→ **SUPPLIED PASSAGE**

We have grown accustomed to the idea that important literature is not necessarily great literature. Popular literature is that which has a mass sale, and in 19th-century France it is associated with such phenomena as the Bibliothèque bleue, a form of peddled literature which was so called because it was bound in the same blue paper which protected sugar loaves. But between those writers who wrote for the happy few, and the mass of anonymous hacks who pandered to the ready market of the credulous and the curious, there were writers such as Dumas who ought to demand our attention and concern. Why was it that he was so famous that wherever he went he was the centre of interest and attraction, far more than a Flaubert or a Baudelaire? Why is it that the story of the Count of Monte-Cristo or the Three Musketeers still finds an echo in the minds and emotions of those who would otherwise be immune to romanticism? Why does he remain one of the most successful authors in young people’s editions (such as the Bibliothèque verte)?

Professor Hemmings does not altogether answer these questions, because he has written a book which revels in Dumas the man: his energy, his wit, his success with women, his carelessness over money, his restlessness and desire continually to be on the move. It is therefore a book which is filled with incident and anecdote. We are told of Dumas’s many loves, and of how he held onto the affections of actresses by promising to write plays in which they would be given particularly attractive parts. Sometimes a lot is made out of very little, as with the story of the liaison with Lola Montès, but it is pleasant to learn about the lady who announced her readiness to spend the night with Dumas on condition that he would first present her with a mongoose and an ant-eater (the former was not difficult, but where, asks Professor Hemmings, was Dumas to get hold of an ant-eater, short of burgling the Paris zoo?). There is the episode with Garibaldi and the Redshirts in 1800, when, after supplying Garibaldi with both arms and money, Dumas was reduced to silence and tears by the Italian leader addressing him as tu. And there are many examples of Dumas’s gift of repartee, which was much involved with his egoism. When asked if he had enjoyed having dinner with a minister, Dumas replied that he would have been bored to death had he not been there himself.

→ **ACTIVITY 1**
Do the following statements agree with the passage on Dumas? Answer yes or no for each, quoting the words of the passage that decide it.
(a) The Bibliothèque bleue got its name from the paper used to wrap sugar loaves.
(b) Professor Hemmings fully answers the questions the passage raises about Dumas's fame.
(c) Of the lady's two conditions, the mongoose was the harder one to meet.
→ **ACTIVITY 2**
Using the passage on Dumas, answer these questions:
(a) Which series of young people's editions does the passage name?
(b) How did Dumas keep the affections of actresses?
(c) What did Garibaldi do that reduced Dumas to silence and tears?
→ **ACTIVITY 3**
Pick up the passage on Dumas and Professor Hemmings's book after its final sentence, and continue it with one more paragraph.

→ **DATA RECORDS**
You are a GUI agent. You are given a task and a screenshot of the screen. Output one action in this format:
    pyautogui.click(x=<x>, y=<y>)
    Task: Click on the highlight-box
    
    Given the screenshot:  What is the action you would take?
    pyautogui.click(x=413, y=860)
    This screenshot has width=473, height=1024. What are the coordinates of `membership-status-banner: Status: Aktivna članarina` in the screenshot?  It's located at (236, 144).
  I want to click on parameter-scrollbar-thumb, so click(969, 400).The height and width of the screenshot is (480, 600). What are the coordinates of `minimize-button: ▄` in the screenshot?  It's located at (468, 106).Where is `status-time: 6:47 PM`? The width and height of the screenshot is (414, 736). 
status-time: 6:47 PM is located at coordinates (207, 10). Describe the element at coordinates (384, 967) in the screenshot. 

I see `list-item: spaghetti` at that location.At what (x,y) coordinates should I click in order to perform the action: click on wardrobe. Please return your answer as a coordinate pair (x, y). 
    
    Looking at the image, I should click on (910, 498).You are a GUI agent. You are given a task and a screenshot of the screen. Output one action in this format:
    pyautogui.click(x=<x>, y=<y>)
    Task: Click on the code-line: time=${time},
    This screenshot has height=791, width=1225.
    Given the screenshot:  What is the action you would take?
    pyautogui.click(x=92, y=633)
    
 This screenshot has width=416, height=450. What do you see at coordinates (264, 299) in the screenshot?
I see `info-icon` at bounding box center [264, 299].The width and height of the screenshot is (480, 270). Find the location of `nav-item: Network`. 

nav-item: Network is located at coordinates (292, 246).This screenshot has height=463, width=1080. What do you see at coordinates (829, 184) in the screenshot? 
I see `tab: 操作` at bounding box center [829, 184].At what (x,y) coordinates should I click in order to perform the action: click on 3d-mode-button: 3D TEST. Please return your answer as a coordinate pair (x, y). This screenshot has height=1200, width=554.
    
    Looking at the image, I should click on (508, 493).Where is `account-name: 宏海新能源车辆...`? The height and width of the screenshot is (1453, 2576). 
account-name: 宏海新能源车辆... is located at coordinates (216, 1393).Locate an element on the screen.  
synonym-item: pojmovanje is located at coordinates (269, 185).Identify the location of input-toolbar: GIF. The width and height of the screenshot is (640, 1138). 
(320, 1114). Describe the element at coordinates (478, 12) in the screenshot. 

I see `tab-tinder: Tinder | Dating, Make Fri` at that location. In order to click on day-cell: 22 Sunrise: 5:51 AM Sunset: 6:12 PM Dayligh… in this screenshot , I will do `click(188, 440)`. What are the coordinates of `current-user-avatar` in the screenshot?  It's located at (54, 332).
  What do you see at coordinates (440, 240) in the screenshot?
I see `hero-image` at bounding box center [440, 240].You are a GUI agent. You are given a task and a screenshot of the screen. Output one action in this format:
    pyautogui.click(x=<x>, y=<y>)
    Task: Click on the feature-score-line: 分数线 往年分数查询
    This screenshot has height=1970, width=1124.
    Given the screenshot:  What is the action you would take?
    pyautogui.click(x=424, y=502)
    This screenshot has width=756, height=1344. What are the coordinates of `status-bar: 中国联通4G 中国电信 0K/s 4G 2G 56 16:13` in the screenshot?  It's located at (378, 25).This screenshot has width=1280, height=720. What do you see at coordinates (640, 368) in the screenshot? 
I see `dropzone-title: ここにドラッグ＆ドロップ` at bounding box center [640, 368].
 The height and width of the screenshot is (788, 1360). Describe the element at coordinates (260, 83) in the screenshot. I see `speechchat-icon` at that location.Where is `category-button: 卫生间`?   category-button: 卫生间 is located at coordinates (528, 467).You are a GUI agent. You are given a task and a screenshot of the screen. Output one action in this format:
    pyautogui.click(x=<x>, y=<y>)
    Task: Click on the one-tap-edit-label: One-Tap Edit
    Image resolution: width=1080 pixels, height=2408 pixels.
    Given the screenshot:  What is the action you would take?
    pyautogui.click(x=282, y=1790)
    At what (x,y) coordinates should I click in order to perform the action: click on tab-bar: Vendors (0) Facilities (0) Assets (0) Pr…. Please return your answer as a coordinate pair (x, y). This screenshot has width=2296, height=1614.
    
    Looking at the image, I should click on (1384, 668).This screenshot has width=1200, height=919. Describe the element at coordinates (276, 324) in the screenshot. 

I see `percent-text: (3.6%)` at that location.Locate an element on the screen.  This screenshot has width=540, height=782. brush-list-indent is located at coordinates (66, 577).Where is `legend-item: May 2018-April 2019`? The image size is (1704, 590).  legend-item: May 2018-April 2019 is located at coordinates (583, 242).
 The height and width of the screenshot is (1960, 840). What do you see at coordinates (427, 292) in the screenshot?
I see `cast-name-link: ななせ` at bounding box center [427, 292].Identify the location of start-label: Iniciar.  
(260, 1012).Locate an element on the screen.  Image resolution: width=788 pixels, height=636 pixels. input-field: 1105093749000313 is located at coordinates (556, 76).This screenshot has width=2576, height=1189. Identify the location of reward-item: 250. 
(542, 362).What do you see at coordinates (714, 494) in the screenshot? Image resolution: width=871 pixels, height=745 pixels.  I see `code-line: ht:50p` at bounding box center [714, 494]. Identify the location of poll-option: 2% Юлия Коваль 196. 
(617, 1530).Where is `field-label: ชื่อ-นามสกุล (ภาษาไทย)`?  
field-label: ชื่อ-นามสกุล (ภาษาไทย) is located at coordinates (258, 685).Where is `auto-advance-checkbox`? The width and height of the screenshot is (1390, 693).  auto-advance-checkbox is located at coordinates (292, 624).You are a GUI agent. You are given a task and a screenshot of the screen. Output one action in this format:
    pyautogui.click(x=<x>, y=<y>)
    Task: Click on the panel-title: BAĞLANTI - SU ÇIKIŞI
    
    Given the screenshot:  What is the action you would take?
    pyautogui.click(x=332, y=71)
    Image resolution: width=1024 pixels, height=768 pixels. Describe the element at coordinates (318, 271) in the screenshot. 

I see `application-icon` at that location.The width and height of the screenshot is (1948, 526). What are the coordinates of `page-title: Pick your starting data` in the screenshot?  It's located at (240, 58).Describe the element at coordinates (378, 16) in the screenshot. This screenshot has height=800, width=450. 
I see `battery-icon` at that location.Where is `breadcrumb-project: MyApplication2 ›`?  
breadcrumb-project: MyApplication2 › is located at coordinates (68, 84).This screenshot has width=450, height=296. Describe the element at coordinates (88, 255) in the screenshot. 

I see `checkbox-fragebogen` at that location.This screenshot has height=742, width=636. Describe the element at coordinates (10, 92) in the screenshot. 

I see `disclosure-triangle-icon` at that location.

→ **TASK RESPONSE 1**
(a) Yes: "bound in the same blue paper which protected sugar loaves"
(b) No: "Professor Hemmings does not altogether answer these questions"
(c) No: "the former was not difficult"

→ **TASK RESPONSE 2**
(a) The Bibliothèque verte.
(b) He promised to write plays in which they would be given particularly attractive parts.
(c) He addressed Dumas as tu.

→ **TASK RESPONSE 3**
This is all very well. But why should the story of Monte-Cristo have had the success that it did? Professor Hemmings, who regards this as Dumas’s masterpiece, explains that, whilst some of the elements of this novel had been treated in an earlier work called Georges, the main outline came from a compilation of causes célèbres. In 1807, a poor shoemaker who was on the point of marrying an orphan girl, heiress to a small fortune, was denounced by jealous friends as a Royalist agent. He was imprisoned until 1814. In prison he learned of the whereabouts of a hidden treasure, and when he was released he found the treasure and devoted the rest of his life to finding and killing those who had been responsible for his arrest. Dumas changed some of the details of this story, but he also changed one of the essentials. Whereas the shoemaker was, after 1814, an ordinary assassin, who was eventually arrested and executed for his crimes, Edmond Dantès, when he becomes the Count of Monte-Cristo, does not carry out his revenge in the same manner. He is the instrument of Divine Providence, and those who were at the origins of his unjust imprisonment work out their doom, not because of the injury that they did, in far-off days, to Dantès, but because of the crimes and the sins they have committed since. Monte-Cristo reveals their shame and their crimes and encourages their enemies, and, as is pointed out here, he is a particularly interesting character because it is not certain whether he enjoys his revenge or not, whether or not his triumph is tinged with remorse because he has taken the kind of action which is the preserve of the gods.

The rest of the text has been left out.